By Mariam Gates (E 158.128 Gate)
An accessible and fun guide to meditation and mindfulness for young children.
Kids will learn how to focus on their breath, on the sensations in their body, and on the sounds around them to help them relax, settle their busy minds, and understand their emotions. Illustrated with cheerful drawings. It's an invigorating first experience of mindfulness that can be shared by parents and children at home, or by teachers and students in the classroom.
By Cindy Baldwin (J Bald)
When twelve-year-old Della Kelly finds her mother furiously digging black seeds from a watermelon in the middle of the night and talking to people who aren't there, Della worries that it's happening again--that the sickness that put her mama in the hospital four years ago is back. That her mama is going to be hospitalized for months like she was last time.
With her daddy struggling to save the farm and her mama in denial about what's happening, it's up to Della to heal her mama for good. And she knows just how she'll do it: with a jar of the Bee Lady's magic honey, which has mended the wounds and woes of Maryville, North Carolina, for generations.
But when the Bee Lady says that the solution might have less to do with fixing Mama's brain and more to do with healing her own heart, Della must learn that love means accepting her mama just as she is.
By Tae Keller (J Kell)
How do you grow a miracle? For the record, this is not the question Mr. Neely is looking for when he says everyone in class must answer an important question using the scientific method. But Natalie's botanist mother is suffering from depression, so this is The Question that's important to Natalie. When Mr. Neely suggests that she enter an egg drop competition, Natalie has hope.
Eggs are breakable. Hope is not.
Natalie has a secret plan for the prize money. She's going to fly her mother to see the Cobalt Blue Orchids--flowers that survive against impossible odds. The magical flowers are sure to inspire her mother to love life again.
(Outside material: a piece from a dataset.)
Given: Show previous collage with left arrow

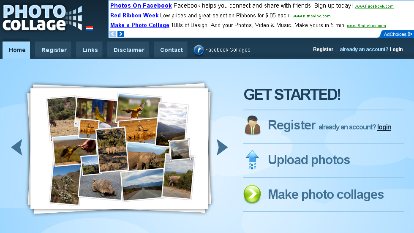Looking at the screenshot, I should pos(16,147).
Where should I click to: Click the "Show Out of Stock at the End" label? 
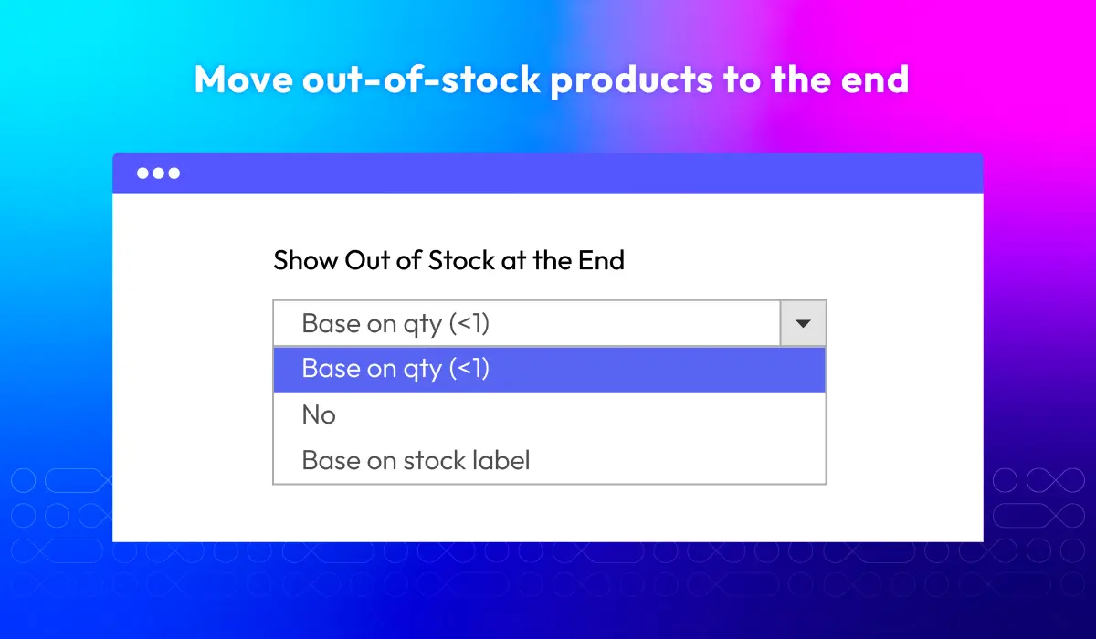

Because when parents are breakable, it's up to kids to save them, right?
By Mary E. Lambert (J Lamb)
Seventh-grader Annabelle's mother is a hoarder, and their whole house is full of canned goods, broken toys, fabric, and old newspapers--but when a pile of newspapers (organized by weather reports) falls on Annabelle's younger sister Leslie and their mother is more concerned about the newspapers, it sets off a chain of events that brings their fix-it-all grandmother in and Annabelle realizes that if there is any hope for change she cannot isolate herself and keep her family's problems secret.
By Mike Lupica (J Lupi, CD J Lupi)
In Annapolis, Maryland, seventh-grader Wes is a good teammate but this basketball season has been challenging because of his ball hog teammate Dinero, who is determined to steal the spotlight, and Wes's army veteran father who is suffering from PTSD.
By Barbara Dee (J Dee)
Misfit Tally is forced to room with queen bee Ava on the seventh grade's extended field trip to Washington, D.C., and discovers several surprising things about her roommate, including the possibility of an eating disorder.
By Lauren Abbey Greenberg (J Gree)
Twelve-year-old Shayne looks forward to spending her summers with her grandmother, but she is disappointed when her best friend is more interested in boys than making bracelets and her grandmother's hobby has become a hoarding problem.